> [Exercise data]:
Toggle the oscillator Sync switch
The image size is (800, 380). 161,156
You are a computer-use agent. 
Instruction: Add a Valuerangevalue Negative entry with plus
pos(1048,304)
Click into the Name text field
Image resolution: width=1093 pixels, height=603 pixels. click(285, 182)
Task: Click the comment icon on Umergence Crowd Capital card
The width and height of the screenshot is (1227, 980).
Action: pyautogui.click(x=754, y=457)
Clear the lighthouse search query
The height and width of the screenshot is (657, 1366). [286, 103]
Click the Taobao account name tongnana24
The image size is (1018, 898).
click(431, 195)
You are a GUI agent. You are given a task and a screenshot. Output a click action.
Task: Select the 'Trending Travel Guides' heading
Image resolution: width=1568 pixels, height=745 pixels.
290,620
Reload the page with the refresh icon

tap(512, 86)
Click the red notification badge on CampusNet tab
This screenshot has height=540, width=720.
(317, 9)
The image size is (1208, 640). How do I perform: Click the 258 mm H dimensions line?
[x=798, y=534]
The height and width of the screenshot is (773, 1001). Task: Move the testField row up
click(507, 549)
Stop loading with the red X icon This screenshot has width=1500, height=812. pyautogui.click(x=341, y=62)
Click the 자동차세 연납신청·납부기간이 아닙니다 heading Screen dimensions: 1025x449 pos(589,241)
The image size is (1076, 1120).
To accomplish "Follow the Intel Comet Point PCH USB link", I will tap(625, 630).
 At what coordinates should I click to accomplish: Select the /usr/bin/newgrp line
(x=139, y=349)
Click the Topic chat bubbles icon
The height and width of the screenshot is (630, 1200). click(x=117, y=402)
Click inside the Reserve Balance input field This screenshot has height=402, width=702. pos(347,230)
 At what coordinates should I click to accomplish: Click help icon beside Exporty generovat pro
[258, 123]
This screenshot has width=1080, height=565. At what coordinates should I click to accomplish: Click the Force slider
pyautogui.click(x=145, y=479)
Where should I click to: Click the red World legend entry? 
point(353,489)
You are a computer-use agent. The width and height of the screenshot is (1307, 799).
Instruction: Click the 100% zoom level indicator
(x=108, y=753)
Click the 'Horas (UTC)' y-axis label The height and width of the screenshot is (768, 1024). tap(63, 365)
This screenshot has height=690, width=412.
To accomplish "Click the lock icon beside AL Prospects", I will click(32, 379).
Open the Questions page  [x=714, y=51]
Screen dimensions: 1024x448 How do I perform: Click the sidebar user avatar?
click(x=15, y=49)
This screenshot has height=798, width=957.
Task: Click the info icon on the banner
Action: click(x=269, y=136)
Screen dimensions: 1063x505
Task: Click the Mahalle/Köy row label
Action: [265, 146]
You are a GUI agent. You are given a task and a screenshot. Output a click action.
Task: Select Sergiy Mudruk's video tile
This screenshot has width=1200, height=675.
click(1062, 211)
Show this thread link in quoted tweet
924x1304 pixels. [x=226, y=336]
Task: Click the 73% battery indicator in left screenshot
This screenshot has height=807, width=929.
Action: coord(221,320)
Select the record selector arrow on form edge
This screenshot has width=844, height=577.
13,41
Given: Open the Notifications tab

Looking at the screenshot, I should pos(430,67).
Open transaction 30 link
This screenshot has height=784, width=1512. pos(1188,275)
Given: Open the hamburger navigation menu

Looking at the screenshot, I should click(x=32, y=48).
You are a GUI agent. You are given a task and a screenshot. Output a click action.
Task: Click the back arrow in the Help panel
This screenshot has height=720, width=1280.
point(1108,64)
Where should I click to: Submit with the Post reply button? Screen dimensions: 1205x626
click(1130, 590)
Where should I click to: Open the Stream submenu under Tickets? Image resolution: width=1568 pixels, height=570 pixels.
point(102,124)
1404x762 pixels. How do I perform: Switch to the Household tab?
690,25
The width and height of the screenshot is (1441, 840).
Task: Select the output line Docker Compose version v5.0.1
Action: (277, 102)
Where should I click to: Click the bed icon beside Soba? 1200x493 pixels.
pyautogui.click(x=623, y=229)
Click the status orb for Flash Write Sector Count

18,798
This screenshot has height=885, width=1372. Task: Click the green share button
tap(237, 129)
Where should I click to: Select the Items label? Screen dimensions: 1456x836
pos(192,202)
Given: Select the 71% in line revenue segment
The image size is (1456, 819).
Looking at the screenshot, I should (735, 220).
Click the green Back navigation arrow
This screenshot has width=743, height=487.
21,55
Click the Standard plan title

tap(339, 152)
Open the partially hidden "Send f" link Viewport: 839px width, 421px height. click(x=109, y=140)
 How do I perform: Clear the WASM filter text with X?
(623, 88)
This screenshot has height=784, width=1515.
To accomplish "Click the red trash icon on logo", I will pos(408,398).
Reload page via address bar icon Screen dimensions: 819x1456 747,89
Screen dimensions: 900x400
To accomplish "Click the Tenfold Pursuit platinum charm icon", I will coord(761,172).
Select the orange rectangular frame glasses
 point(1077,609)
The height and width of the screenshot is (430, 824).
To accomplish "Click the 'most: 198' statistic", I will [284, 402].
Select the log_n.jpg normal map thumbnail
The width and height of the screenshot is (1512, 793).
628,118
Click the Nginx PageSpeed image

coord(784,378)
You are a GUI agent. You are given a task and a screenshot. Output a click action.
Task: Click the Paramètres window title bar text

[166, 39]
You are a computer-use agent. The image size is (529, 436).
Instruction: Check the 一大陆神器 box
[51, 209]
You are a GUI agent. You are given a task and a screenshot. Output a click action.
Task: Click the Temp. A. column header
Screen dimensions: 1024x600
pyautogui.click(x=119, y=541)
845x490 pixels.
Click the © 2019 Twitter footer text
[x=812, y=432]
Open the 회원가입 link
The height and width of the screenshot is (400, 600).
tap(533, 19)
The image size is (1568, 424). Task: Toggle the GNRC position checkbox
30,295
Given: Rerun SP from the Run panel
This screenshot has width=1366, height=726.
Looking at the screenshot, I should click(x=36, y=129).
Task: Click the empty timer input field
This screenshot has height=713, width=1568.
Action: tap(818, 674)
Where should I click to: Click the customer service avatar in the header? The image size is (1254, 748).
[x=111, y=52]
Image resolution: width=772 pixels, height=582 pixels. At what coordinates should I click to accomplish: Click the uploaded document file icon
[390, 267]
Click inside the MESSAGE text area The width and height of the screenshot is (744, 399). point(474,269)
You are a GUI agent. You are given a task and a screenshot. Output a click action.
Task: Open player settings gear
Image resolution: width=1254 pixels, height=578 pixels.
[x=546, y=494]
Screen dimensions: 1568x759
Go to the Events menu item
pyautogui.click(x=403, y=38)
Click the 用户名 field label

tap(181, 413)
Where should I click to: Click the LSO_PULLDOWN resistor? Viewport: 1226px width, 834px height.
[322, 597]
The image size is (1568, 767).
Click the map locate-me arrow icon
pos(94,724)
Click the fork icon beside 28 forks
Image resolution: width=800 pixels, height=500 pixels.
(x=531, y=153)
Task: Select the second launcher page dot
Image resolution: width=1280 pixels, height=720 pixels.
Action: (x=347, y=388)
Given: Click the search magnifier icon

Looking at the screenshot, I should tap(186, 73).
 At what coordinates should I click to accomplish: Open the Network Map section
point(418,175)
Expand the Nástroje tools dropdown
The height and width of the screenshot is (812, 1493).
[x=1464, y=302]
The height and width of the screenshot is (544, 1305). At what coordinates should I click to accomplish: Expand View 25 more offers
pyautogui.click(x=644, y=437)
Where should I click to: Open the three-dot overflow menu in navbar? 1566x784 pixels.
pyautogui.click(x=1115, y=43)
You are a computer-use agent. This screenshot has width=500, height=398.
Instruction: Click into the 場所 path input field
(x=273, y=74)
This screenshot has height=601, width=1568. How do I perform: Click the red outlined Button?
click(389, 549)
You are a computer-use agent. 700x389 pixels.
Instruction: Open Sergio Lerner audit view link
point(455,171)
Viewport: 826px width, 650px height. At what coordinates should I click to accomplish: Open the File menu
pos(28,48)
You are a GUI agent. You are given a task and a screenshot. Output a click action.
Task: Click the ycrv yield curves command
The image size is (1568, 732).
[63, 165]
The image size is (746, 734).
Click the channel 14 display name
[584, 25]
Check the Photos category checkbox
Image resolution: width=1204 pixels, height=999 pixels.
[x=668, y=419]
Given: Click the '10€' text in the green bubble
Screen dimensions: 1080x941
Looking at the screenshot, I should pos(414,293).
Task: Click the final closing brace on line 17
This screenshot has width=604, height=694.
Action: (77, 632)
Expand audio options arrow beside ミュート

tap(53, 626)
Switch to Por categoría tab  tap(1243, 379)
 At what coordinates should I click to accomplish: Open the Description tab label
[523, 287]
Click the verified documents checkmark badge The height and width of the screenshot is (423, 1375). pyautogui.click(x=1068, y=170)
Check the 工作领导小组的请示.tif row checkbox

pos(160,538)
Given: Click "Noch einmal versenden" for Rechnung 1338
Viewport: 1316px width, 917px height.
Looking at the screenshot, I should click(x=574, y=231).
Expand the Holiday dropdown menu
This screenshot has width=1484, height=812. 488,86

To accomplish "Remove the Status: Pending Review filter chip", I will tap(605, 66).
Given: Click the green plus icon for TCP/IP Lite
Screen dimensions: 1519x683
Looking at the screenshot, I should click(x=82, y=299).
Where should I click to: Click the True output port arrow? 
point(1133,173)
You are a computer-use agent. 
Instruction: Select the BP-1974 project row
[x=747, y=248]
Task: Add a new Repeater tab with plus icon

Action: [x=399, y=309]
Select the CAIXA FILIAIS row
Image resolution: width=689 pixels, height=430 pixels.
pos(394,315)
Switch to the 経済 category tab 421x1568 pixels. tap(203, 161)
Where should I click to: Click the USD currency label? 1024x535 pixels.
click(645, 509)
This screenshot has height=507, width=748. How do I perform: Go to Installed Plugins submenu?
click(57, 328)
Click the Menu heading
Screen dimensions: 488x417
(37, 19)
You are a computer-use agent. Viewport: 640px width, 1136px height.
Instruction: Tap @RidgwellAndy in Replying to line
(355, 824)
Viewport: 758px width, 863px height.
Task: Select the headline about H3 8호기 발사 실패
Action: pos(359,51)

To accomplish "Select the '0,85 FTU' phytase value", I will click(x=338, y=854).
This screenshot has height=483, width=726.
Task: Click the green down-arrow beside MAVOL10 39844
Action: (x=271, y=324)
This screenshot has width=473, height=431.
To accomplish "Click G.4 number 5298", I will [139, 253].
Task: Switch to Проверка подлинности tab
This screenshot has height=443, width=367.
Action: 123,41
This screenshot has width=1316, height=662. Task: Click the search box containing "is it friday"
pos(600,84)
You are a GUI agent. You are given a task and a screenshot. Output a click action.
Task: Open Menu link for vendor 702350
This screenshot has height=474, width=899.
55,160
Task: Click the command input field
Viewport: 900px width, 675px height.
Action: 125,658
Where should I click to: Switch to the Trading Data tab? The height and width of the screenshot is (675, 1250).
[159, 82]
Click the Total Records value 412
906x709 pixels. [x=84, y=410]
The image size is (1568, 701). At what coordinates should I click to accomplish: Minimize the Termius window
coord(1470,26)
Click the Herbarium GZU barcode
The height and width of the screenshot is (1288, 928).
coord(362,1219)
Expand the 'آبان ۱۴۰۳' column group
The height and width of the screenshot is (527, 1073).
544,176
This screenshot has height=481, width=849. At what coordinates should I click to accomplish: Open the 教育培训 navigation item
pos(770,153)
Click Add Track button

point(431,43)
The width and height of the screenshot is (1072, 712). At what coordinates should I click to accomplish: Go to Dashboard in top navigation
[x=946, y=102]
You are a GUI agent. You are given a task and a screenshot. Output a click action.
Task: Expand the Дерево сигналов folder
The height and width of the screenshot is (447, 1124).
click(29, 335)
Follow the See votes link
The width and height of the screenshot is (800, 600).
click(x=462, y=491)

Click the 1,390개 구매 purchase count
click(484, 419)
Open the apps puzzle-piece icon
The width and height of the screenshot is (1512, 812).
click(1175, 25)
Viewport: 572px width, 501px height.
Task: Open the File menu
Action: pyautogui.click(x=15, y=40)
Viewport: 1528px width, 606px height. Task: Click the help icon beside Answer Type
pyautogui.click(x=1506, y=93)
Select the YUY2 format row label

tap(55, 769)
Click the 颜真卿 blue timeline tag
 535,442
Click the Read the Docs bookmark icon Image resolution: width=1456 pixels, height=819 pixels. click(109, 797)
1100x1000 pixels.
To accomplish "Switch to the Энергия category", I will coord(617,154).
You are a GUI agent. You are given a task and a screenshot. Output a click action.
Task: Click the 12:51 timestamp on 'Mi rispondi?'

> [The problem]:
Look through the entries. Copy out each line with "panel" in it.

> [Task solution]:
Task: Click the back arrow in the Help panel
Given: Rerun SP from the Run panel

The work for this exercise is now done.